--- PASSAGE PROVIDED ---
######
The History of The Salthill Prom
Galway History

The History of The Salthill Prom

Walking along Salthill’s 2km Prom is a favourite pastime of both locals and visitors alike. No matter the time of year people of all ages can be seen strolling along the walkway enjoying the aroma of fresh seaweed and cool sprays of water lifted off the sea. Running from the edge of Galway City along Salthill, ending at the iconic Blackrock Diving Tower, let’s dive into the history behind this famous promenade.

Tradition associated with the Prom involves kicking the wall across from the diving tower for good luck. Salthill’s Promenade is an ideal spot for watching the gorgeous sunrises and sunsets over Galway Bay, with stunning views of Clare Hills in the distance. There are many notable features to be found dotted along the promenade including Mutton Island Lighthouse and The Famine Ship Memorial at Celia Griffin Memorial Park.

In the early 1900s the promenade was just a narrow crooked roadway, very rough and untarred. There were no seats, flowerbeds and the beach had hardly any sand, with a vast majority of it being covered with rocks and seaweed. It was in the 1940s when a county surveyor took over ownership of the land near the promenade, beginning the process of creating the Prom as we know it today. He widened and straightened the road and began to improve the seating along the walkway and built flowerbeds and the shelters.
######
--- SUPPLIED MATERIAL ---
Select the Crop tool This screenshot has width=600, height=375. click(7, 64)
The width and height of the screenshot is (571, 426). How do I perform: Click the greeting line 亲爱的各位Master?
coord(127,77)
######
--- STATED EXERCISE ---
Please copy out the passage on the Salthill Prom word for word, starting at "In the early" and ending at "and the shelters.". The data above isn't needed here.

--- RESPONSE TO THE TASK ---
In the early 1900s the promenade was just a narrow crooked roadway, very rough and untarred. There were no seats, flowerbeds and the beach had hardly any sand, with a vast majority of it being covered with rocks and seaweed. It was in the 1940s when a county surveyor took over ownership of the land near the promenade, beginning the process of creating the Prom as we know it today. He widened and straightened the road and began to improve the seating along the walkway and built flowerbeds and the shelters.